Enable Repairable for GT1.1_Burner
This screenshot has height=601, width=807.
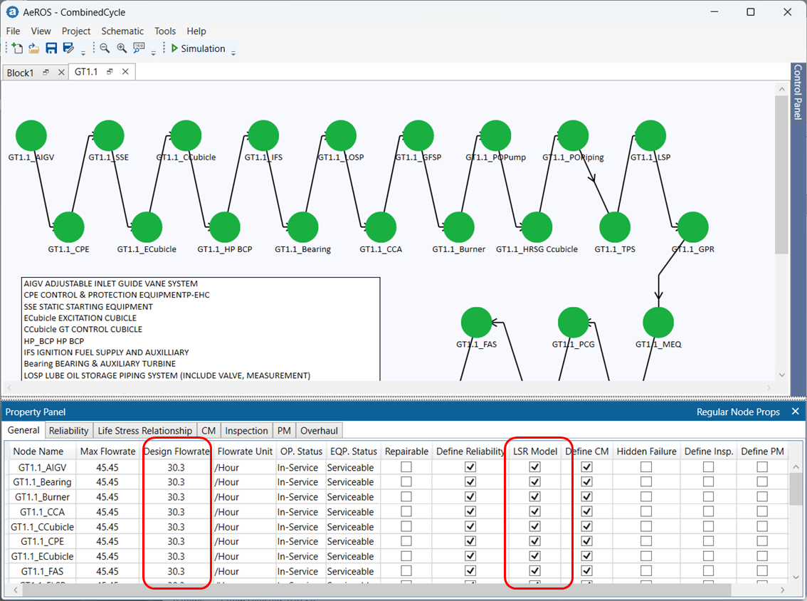coord(406,497)
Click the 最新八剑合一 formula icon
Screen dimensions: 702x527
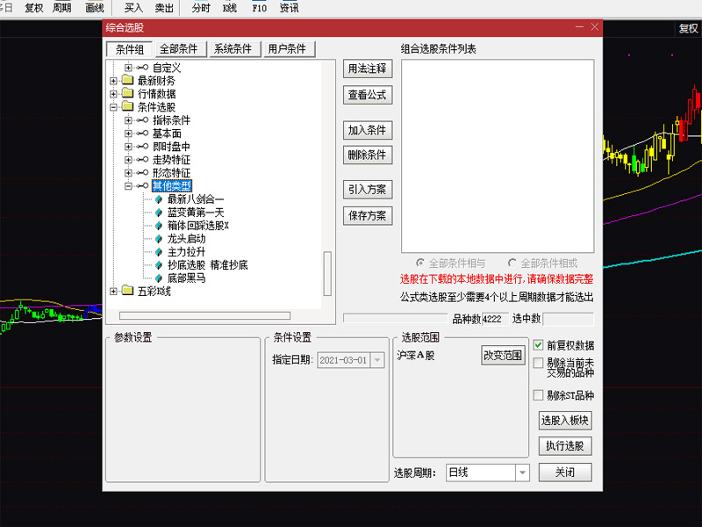[159, 199]
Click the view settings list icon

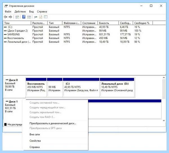click(46, 17)
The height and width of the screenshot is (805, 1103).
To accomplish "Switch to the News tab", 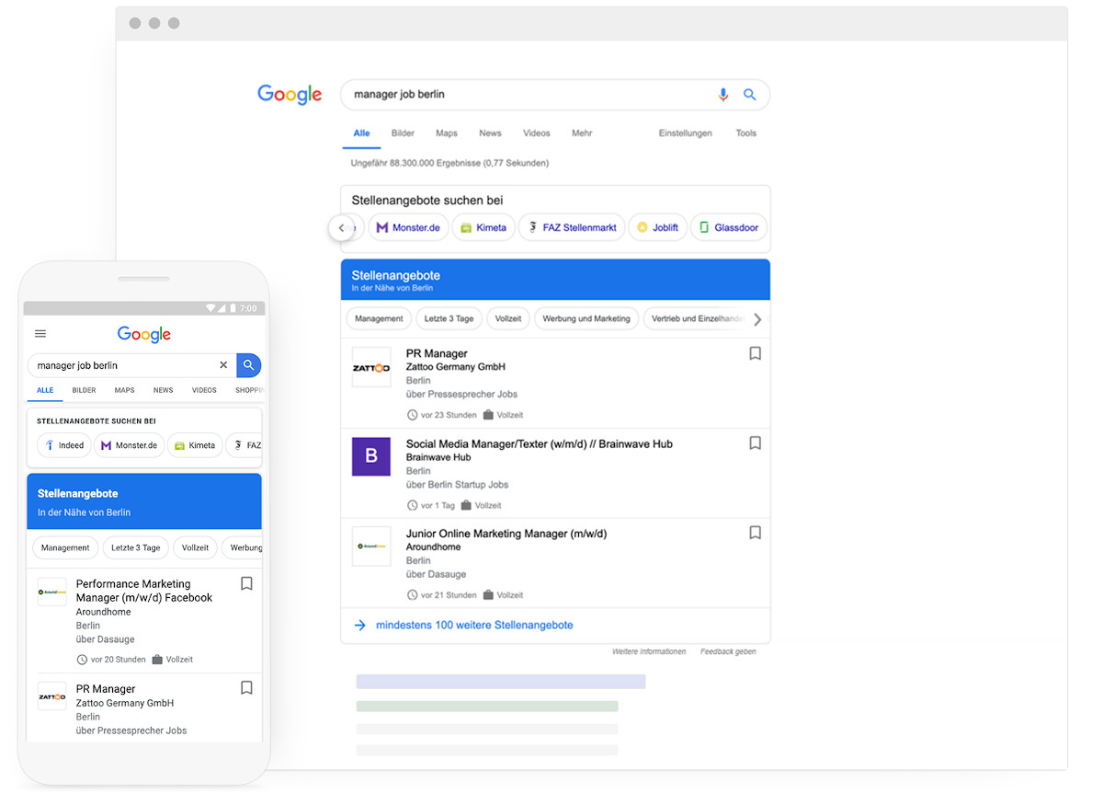I will coord(490,132).
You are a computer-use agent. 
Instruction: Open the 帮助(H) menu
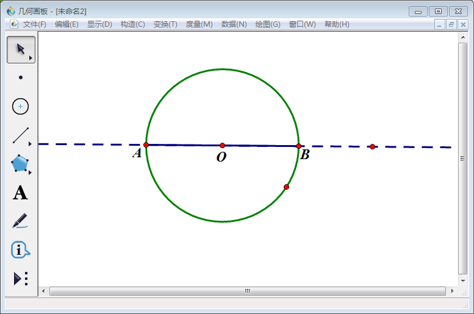[x=337, y=24]
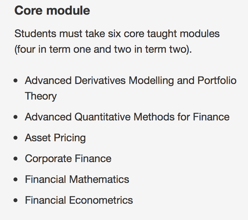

****************

* Exercise aim *
Retype word for word the span of lines above that begins with the line containing "You are a computer-use agent." and ends with the last line of the records; skip all pictures.

* Answer to the exercise *
You are a computer-use agent. 
Instruction: Open the 帮助(H) menu
[x=337, y=24]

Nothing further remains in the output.